• _Input data_
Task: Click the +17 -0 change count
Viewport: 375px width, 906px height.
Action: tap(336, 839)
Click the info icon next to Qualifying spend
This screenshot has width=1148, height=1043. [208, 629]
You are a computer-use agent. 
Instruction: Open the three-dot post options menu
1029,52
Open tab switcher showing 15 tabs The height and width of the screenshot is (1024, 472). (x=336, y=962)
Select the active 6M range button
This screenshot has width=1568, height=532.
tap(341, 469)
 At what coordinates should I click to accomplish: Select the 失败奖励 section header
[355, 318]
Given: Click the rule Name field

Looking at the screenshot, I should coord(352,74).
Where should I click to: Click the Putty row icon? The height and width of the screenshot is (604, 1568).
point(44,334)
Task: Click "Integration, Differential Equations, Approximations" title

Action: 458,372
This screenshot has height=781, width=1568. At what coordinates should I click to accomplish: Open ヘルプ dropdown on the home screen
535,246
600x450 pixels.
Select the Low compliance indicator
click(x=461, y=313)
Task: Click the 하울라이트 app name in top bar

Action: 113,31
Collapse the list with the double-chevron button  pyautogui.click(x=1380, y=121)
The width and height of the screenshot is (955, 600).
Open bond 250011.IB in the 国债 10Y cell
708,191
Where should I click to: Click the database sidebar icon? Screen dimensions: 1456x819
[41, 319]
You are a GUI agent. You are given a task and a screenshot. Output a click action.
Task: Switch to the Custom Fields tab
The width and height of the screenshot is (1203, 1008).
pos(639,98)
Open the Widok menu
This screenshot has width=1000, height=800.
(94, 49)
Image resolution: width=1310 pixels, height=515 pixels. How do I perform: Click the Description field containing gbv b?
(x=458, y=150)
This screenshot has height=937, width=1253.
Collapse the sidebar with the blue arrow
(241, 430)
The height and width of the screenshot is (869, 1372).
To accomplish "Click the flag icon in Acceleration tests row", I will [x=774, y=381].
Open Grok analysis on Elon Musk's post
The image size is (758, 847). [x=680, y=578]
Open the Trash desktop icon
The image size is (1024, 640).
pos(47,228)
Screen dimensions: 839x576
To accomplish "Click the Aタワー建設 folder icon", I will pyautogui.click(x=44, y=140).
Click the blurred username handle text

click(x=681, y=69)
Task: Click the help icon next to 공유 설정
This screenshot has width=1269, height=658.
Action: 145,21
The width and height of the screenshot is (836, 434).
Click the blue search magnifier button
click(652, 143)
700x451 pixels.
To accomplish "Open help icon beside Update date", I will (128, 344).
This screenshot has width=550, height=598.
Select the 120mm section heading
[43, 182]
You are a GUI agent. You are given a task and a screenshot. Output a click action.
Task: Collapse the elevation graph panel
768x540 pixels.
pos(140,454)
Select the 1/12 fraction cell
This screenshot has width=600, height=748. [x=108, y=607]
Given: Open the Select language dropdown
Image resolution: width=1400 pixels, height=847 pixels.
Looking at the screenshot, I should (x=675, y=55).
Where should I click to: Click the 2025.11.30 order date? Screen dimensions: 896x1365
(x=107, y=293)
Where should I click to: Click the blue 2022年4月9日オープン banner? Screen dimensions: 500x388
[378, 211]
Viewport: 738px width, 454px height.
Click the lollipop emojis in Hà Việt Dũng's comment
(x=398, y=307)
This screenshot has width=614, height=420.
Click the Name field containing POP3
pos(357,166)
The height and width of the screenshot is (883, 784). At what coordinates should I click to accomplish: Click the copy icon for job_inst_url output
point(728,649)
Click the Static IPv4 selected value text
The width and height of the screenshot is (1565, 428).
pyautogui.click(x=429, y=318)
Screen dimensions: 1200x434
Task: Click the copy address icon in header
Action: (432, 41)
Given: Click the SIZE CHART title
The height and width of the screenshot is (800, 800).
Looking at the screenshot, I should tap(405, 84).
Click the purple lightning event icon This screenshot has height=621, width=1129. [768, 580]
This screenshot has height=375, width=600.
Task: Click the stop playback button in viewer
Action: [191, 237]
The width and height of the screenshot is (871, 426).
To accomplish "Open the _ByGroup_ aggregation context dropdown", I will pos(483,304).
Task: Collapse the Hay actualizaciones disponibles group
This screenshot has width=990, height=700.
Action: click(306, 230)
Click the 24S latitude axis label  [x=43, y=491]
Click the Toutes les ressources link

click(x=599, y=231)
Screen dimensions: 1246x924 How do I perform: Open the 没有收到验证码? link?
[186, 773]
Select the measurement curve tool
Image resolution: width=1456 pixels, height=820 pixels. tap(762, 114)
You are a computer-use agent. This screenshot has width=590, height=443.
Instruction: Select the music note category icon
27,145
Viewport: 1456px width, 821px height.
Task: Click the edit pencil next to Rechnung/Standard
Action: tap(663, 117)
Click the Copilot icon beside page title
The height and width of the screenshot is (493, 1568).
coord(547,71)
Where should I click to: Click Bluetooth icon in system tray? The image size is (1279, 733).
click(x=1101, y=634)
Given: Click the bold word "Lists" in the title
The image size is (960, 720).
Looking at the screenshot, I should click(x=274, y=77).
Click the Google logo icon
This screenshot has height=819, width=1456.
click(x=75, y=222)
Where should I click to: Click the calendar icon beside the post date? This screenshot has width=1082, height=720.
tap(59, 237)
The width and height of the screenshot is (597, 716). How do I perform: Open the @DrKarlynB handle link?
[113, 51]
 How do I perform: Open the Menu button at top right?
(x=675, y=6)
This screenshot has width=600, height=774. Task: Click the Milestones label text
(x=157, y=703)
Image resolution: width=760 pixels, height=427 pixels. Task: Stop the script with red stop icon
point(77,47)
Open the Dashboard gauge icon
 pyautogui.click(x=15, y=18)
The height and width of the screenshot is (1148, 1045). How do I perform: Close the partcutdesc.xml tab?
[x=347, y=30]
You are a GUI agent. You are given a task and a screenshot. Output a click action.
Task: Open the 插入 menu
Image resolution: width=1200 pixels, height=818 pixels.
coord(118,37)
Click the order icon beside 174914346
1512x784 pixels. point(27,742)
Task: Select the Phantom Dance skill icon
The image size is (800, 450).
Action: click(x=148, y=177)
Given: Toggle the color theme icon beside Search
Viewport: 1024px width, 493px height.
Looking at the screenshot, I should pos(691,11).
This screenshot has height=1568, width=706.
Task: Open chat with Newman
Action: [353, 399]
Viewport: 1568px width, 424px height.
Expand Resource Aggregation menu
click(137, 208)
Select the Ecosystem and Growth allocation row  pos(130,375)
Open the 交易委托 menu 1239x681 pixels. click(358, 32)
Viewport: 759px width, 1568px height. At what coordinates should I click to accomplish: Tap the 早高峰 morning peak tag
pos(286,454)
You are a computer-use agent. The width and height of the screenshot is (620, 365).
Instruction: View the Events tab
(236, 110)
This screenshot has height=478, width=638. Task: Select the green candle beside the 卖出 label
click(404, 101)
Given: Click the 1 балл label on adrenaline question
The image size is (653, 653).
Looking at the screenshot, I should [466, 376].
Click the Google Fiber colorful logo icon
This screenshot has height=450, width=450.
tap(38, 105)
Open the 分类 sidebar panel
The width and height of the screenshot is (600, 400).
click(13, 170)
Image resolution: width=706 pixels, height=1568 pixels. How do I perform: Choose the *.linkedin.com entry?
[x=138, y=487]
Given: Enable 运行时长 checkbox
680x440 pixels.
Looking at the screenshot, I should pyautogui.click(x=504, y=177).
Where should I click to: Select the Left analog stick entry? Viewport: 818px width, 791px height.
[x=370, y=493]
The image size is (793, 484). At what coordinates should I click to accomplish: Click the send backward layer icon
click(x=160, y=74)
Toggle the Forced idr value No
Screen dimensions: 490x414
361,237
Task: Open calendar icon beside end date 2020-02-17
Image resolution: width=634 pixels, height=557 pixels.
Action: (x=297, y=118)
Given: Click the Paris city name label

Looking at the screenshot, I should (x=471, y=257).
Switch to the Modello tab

• _What is expected_
The answer must consist of each line in the entries above that includes "computer".

• _Answer to this problem_
You are a computer-use agent. 
You are a computer-use agent. This screenshot has width=590, height=443.
You are a computer-use agent. The width and height of the screenshot is (620, 365).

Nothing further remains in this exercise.